▶ **Task**
Exactly how many lines below mention "computer"? Answer with that number alone.

>>>

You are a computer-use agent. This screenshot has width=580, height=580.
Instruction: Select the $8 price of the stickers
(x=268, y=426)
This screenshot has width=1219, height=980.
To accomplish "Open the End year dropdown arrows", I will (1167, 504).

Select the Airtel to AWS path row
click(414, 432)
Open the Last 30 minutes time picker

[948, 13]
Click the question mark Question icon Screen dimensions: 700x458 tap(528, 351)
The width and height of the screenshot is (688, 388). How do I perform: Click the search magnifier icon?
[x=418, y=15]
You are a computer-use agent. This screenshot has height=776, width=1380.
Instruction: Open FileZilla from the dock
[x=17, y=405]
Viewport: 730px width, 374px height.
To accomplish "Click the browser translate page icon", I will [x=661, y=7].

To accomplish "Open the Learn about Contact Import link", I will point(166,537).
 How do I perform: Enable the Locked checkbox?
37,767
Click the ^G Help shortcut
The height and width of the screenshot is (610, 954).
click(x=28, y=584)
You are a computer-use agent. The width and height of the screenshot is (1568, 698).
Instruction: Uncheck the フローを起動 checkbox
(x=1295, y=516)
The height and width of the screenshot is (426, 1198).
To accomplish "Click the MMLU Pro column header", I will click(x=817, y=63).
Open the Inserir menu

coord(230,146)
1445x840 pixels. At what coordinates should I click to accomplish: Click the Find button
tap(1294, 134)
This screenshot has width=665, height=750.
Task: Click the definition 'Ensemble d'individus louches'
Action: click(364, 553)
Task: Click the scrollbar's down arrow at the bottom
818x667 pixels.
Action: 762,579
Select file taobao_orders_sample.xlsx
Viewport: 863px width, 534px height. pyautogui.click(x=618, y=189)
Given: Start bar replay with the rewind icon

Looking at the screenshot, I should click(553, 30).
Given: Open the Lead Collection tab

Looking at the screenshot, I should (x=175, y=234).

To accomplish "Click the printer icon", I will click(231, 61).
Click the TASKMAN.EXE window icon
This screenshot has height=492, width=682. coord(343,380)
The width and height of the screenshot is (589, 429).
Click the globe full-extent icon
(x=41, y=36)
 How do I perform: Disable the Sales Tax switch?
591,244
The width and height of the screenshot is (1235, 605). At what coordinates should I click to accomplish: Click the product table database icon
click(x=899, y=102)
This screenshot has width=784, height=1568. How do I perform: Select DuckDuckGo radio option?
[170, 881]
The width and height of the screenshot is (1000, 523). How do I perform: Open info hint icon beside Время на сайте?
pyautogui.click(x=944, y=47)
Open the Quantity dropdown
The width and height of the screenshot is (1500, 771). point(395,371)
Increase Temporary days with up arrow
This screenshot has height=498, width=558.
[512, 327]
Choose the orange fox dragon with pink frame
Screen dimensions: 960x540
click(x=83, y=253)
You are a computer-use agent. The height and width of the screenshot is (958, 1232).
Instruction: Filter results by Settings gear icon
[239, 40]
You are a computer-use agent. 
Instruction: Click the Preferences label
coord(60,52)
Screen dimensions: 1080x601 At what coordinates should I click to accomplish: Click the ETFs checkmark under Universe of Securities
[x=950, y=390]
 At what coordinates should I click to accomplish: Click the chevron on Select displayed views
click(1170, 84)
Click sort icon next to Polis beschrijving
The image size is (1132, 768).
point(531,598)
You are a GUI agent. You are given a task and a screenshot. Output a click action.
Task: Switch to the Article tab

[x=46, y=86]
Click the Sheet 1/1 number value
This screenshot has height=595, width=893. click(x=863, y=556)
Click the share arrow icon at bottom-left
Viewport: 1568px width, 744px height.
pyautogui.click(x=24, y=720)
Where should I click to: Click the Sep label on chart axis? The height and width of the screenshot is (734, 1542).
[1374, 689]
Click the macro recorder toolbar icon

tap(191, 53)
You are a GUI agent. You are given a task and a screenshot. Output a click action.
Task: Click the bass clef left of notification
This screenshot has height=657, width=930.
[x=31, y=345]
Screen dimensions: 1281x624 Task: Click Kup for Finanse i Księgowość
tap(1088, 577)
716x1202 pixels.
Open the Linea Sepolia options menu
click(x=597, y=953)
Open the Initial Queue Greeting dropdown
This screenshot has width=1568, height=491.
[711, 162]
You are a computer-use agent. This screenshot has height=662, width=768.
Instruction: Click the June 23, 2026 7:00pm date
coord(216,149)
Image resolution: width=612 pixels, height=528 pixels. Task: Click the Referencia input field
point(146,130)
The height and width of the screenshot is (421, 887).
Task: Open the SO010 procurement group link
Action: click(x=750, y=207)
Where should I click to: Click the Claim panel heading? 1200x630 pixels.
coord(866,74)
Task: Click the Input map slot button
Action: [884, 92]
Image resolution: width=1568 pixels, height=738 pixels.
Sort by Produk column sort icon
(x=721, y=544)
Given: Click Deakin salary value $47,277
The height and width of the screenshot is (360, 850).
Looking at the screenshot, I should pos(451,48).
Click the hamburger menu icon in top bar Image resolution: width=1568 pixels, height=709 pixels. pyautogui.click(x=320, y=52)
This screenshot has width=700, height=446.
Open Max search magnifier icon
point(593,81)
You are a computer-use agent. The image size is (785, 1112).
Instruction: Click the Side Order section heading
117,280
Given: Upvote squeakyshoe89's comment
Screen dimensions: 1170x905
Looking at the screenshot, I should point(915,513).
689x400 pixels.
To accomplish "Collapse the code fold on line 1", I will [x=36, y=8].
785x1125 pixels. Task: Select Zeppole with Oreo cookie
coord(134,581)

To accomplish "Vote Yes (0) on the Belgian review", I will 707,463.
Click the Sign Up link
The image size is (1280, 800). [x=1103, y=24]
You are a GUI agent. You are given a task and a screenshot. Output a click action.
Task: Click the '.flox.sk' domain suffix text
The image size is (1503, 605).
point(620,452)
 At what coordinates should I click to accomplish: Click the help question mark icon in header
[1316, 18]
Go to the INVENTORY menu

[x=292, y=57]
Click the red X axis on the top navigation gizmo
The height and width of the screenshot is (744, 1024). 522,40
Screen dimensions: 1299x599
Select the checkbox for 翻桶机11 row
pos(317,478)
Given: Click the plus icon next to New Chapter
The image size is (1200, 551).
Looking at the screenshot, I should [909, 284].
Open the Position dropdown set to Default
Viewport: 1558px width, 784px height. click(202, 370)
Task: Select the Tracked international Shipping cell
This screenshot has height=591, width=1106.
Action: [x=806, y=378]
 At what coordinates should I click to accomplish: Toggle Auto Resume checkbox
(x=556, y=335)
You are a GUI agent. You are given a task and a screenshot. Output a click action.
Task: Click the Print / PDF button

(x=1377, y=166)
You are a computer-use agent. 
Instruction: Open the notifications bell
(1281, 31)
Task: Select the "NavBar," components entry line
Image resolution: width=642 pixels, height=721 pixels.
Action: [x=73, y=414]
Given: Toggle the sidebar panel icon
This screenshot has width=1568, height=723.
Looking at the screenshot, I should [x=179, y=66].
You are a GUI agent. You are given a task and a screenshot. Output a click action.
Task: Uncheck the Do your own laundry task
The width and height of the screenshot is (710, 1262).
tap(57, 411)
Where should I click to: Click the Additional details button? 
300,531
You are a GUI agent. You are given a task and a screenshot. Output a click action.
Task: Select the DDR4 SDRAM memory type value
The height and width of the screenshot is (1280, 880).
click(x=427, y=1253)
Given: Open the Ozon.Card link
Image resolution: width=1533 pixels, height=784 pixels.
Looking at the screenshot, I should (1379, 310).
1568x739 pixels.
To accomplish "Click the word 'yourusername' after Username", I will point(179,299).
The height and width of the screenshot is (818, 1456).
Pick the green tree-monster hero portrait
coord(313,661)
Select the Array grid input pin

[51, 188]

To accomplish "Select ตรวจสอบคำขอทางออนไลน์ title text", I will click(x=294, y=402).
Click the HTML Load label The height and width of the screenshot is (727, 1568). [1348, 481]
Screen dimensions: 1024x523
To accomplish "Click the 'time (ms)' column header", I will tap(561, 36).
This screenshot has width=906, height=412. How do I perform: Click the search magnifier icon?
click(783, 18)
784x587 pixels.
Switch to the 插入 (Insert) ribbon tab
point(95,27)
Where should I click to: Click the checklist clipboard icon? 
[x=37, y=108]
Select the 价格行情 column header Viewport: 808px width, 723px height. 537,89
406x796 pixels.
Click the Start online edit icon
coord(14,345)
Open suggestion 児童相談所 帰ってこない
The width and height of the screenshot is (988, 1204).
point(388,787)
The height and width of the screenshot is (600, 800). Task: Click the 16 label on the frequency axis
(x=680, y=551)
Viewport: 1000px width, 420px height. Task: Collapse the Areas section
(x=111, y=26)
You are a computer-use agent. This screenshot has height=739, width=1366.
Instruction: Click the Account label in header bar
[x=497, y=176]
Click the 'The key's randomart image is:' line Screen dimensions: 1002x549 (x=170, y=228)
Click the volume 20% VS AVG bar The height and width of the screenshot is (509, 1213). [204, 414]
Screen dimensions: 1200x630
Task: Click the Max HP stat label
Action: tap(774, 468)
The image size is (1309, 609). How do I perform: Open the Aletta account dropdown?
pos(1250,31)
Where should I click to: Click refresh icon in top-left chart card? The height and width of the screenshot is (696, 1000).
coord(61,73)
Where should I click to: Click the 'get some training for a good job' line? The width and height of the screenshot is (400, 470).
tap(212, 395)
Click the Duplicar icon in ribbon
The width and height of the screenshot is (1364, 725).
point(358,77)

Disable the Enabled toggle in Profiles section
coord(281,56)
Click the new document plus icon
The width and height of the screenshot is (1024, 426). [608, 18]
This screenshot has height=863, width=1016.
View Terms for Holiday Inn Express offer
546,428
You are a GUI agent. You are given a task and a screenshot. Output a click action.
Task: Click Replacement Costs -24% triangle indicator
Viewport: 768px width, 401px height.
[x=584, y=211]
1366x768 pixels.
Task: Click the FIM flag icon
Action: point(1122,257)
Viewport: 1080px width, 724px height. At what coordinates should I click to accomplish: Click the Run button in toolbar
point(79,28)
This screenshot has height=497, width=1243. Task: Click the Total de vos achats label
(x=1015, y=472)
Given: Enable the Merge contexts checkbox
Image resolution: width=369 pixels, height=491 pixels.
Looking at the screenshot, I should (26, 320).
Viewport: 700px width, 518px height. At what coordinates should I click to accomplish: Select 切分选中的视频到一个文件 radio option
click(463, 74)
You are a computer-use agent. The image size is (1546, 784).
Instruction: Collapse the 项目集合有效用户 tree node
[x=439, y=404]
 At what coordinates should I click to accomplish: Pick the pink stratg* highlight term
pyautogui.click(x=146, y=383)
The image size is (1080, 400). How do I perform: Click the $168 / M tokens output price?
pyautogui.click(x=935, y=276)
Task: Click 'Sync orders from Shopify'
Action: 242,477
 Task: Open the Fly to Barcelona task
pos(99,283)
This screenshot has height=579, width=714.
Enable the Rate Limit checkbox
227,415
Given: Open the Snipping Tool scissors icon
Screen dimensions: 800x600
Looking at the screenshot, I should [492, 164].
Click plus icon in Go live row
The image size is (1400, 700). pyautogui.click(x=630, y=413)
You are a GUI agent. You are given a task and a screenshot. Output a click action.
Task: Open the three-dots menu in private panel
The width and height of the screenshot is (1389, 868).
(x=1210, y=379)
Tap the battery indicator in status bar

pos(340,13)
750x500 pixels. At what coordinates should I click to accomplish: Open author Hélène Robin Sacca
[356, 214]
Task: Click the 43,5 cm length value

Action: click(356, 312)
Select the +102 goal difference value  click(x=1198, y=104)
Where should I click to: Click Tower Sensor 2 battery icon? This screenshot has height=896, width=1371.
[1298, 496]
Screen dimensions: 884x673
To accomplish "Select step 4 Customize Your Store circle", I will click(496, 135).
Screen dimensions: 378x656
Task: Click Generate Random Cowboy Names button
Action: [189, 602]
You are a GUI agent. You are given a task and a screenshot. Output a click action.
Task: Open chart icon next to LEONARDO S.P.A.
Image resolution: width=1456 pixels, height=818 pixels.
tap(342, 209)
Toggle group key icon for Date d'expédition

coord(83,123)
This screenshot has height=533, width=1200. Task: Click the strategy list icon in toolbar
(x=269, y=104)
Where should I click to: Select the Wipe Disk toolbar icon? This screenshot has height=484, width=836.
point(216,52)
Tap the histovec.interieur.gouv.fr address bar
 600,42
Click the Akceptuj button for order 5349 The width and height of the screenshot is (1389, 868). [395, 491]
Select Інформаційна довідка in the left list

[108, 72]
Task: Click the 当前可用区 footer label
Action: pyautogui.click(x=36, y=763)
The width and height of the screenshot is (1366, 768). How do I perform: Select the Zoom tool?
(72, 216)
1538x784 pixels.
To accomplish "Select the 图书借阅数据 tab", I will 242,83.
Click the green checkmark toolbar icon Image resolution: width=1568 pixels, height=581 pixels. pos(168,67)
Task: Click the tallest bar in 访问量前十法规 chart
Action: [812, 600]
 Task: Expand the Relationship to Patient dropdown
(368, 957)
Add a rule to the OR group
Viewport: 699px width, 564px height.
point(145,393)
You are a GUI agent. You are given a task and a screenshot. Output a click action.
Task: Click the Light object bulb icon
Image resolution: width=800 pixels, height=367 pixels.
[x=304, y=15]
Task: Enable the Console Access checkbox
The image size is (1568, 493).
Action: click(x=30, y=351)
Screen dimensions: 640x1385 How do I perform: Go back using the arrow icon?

<<<

▶ **Exercise output**
10